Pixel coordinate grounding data

....................

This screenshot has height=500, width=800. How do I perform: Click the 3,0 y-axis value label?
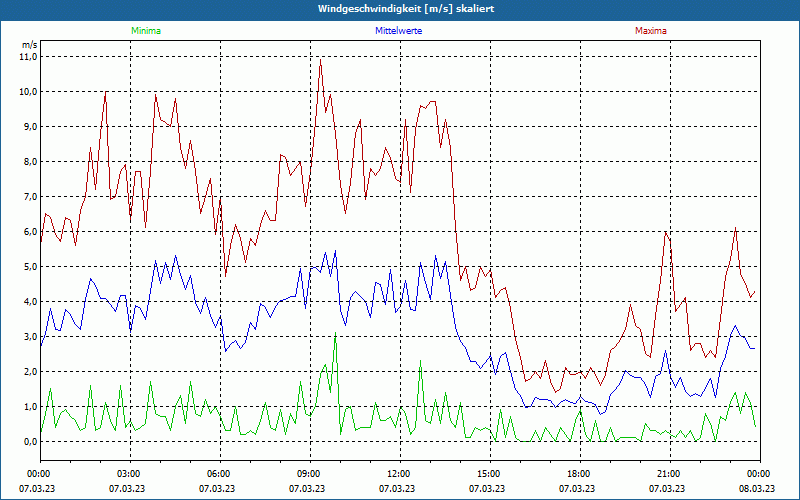point(29,337)
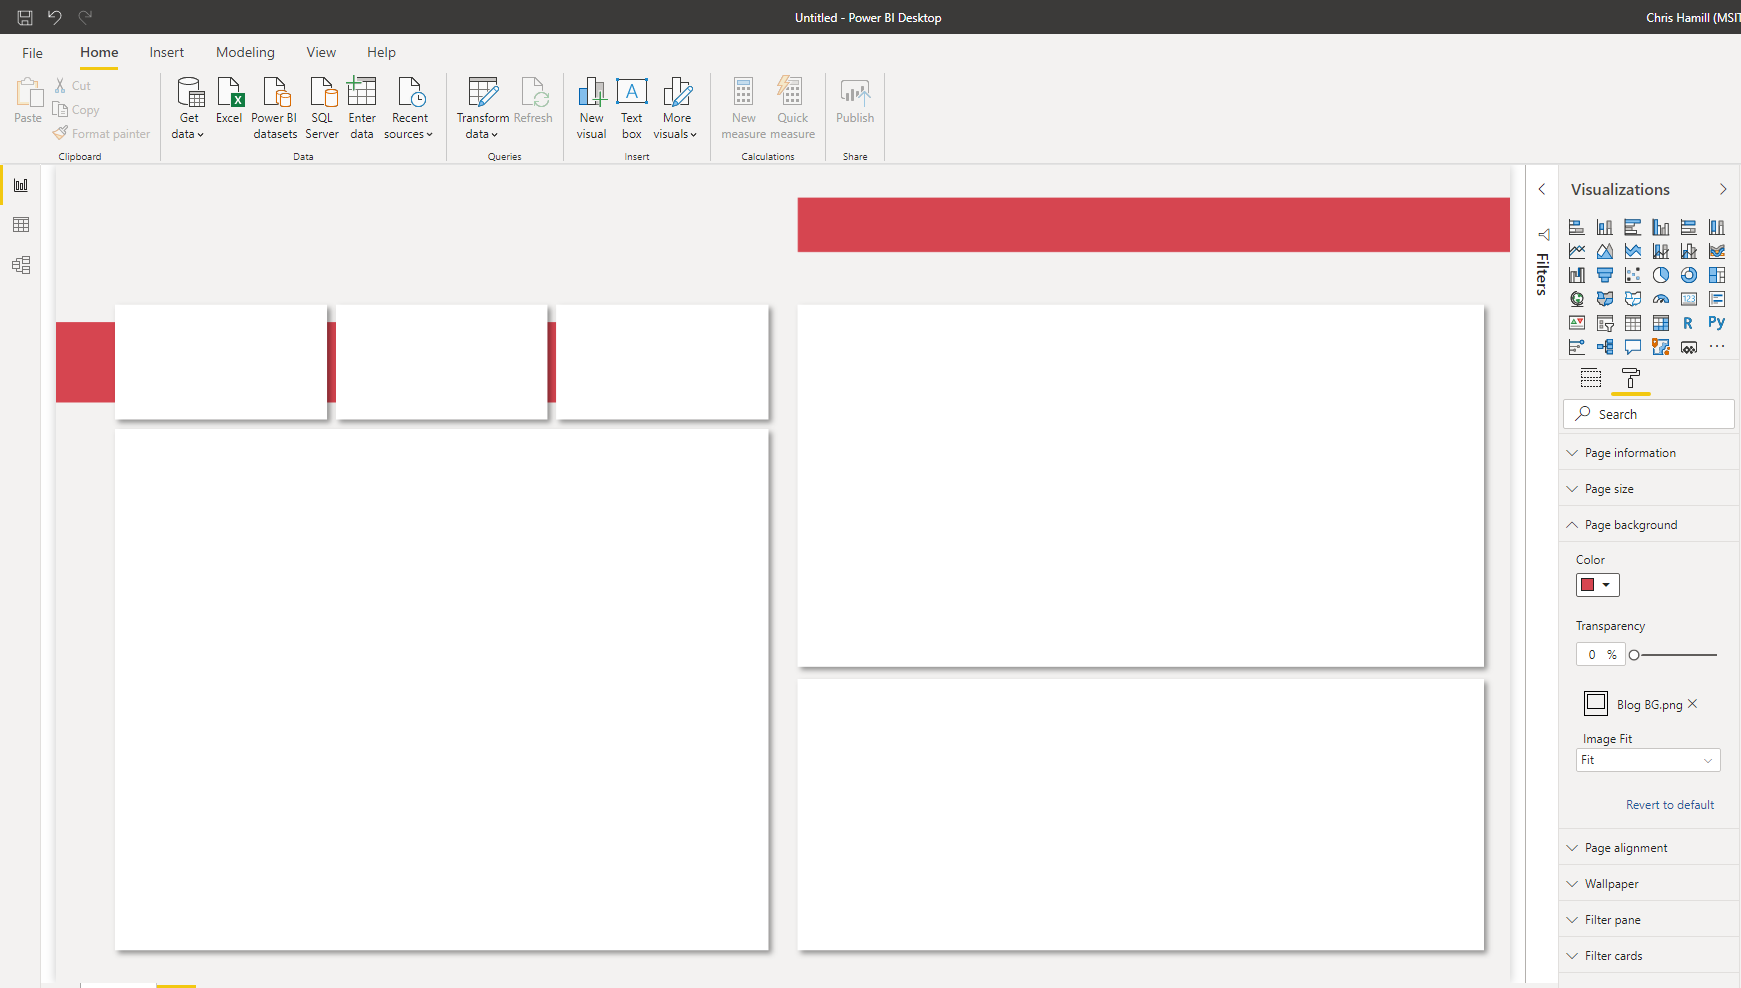Open the page background color picker
The image size is (1741, 988).
tap(1597, 585)
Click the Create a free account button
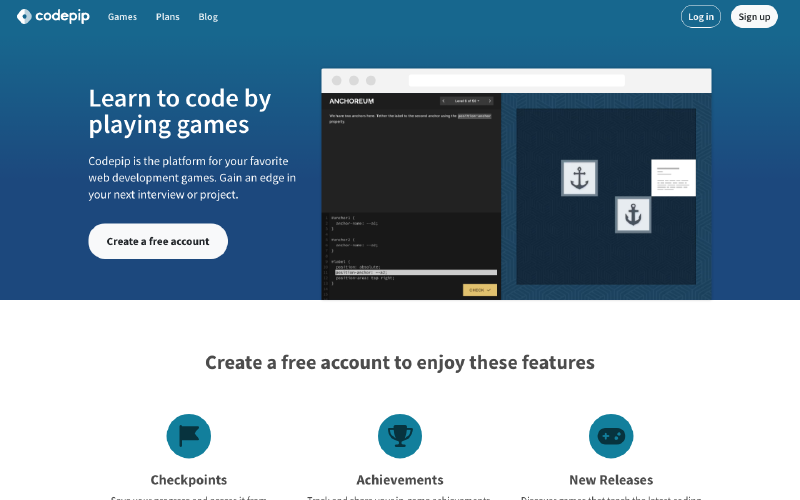 click(158, 241)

....................

REQUIREMENT
Repeat each entry above exactly, passing over any images.

ANSWER SPACE
This screenshot has height=500, width=800. How do I perform: Click the 3,0 y-axis value label?
point(29,337)
Open the page background color picker
The image size is (1741, 988).
tap(1597, 585)
Click the Create a free account button
 click(158, 241)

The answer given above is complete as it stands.